Ritter suggested this wording: “The Educational Equity Committee will work to develop an educational equity action plan subject to board approval. In addition, all public presentations will be approved as well.”
Darion pointed out that what they’re trying to do is not the way they usually do policy, which paints things in much broader strokes.
“I realize the controversial nature of this means we need to drill down a bit deeper, but it’s still the administrative regulation that would come into play at some point that would flesh out what exactly this means,” said Darion. “In other words, a communication would come to the superintendent and would be passed on to the board.
“That lets things to be done as they arise as opposed to trying to anticipate all of the complications.”
While Ritter agrees, he wants policy wording that provides further guidance through administrative regulation.
Darion had no objections to putting in more detailed policy wording; he just wanted to point out that all the possibilities don’t always have to be anticipated and put into policy.
“I just want to give future boards the opportunity to screen what gets put out because we are a representative of the community; I think that’s a responsibility we have,” Ritter said.
“I’m actually a little uneasy with micromanaging what should be an administrative responsibility,” said Holt. “I certainly agree with there being an advisory capacity to the board and that they’re being charged to develop this plan. Part of that plan may or may not be communication, community forum, speaker, who knows because it’s going to be up to representatives of the community that form this committee.”
Holt agrees the action plan should be approved by the board but questioned if it is the board’s responsibility to be involved in every single thing that happens.
“We are in charge of policy and governance,” said Holt.
“Sometimes drilling down by the governance makes sense,” said Ritter, questioning if it is clear enough in the policy that the committee is advising the board.
“This is much more connected to the board and our approval than the previous group that became controversial,” said Ritter.
Darion suggested those sorts of requirements coming for board approval perhaps would be something to be built into the action plan as it comes to the board for approval.

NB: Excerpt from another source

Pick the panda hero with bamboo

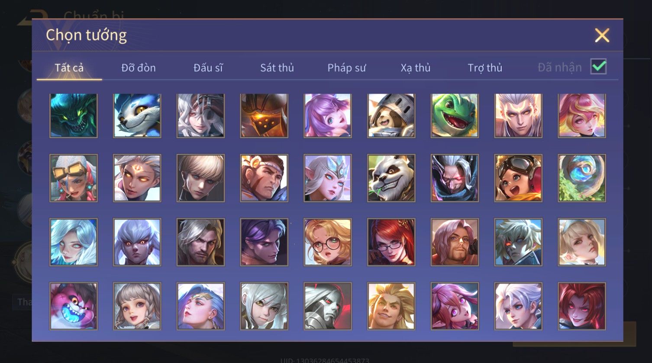point(391,178)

“That seems reasonable,” Holt said.
Ritter acknowledged the equity committee is different than other committees but one he thinks is appropriate and warranted given the subject and impact on the educational programs.
“I think the community certainly has to have a stake and a voice in this,” Ritter said. “That’s why I like this committee.”

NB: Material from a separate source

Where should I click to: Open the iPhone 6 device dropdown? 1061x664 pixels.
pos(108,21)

The board agreed to add language to the policy that states administrative regulations or operating procedures are to be developed by the committee, approved by the board and reviewed annually with the action plan.
While discussing being more specific about the goals listed in the policy, Darion pointed out that the goals will first come out of the action plan, which is then subject to board approval.
“It’s all part of that process; it’s not necessarily something that needs to be specified at the board level,” said Darion.
Board member Michael Hess believes a yearly evaluation is too frequent, preferring the action plan and superintendent report back to the board once every two years.
“Yearly feedback to me seems overly frequent when we have to report data to the state every three years, I believe,” said Hess, concerned that the action plan would change too drastically from year to year and make it more difficult to have longer-range goals.
Board member Eric Johnson said considering how long it’s taking to get if off the ground, yearly reports might be good to fine-tune it.
“If this is going to be done right, I think it should be monitored more closely at first,” Johnson said.
Temchatin said an annual report makes sense.
Board members agreed the annual report would be the committee updating the board on its progress.
Ritter advocated the benefits of having a community-based equity committee, saying the more broad-based community participation the better.
“I think it makes us stronger as a district and more reflective of who we are as a district,” Ritter said.